Rédigez la suite du texte sur l'admission au séjour des travailleurs étrangers dans les métiers en tension, à partir de sa dernière phrase.
─── TEXTE SUPPORT
Le droit des étrangers connaît de constantes évolutions, en particulier lorsqu’il s’agit de régularisation par le travail. La circulaire du 5 février 2024 adressée par le ministère de l’Intérieur aux préfets de France vient préciser les modalités de l’admission au séjour des ressortissants étrangers justifiant d’une expérience professionnelle dans les métiers en tension.
Ce dispositif s’inscrit dans le cadre prévu par l’article L.435-1 du Code de l’entrée et du séjour des étrangers et du droit d’asile (CESEDA), qui permet déjà d’obtenir un titre de séjour « salarié » ou « travailleur temporaire » sous conditions. La nouveauté réside dans l’encadrement préfectoral de ces demandes, l’accent mis sur les secteurs professionnels en manque de main-d’œuvre, et l’articulation avec les règles de régularisation existantes.
L’objectif affiché est double : répondre aux besoins économiques des entreprises françaises et offrir une perspective de stabilisation aux travailleurs étrangers insérés dans le tissu professionnel. Toutefois, l’accès au séjour reste encadré par des conditions strictes : ancienneté du séjour, expérience professionnelle démontrée, emploi actuel dans un métier en tension, mais aussi résidence stable, intégration sociale et absence de condamnations pénales.
──────
─── DONNÉES FOURNIES
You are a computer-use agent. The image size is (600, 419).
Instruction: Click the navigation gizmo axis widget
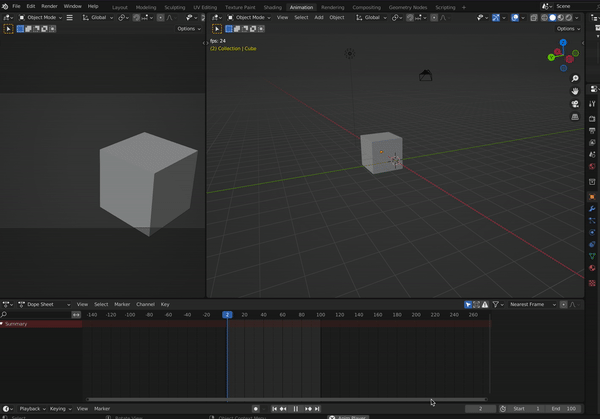tap(561, 53)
──────
◆ **RÉPONSE RÉDIGÉE**:
Les préfectures sont tenues de recevoir toute demande d’admission exceptionnelle au séjour fondée sur un emploi dans un métier en tension, même si l’étranger a déjà fait l’objet d’un refus de séjour assorti d’une obligation de quitter le territoire français (OQTF).
Les dépôts collectifs sont exclus : chaque demande doit être individuelle. Si le dossier est complet, un récépissé est remis, autorisant l’étranger à travailler durant l’instruction. Ce mécanisme reprend les principes posés par la circulaire du 28 novembre 2012 (n° NOR INTK1229185C), qui reste la base de la régularisation par le travail.
L’article L.435-4 du CESEDA impose la preuve d’une activité salariée d’au moins 12 mois (consécutifs ou non) sur les 24 derniers mois, dans un métier figurant sur la liste des métiers en tension.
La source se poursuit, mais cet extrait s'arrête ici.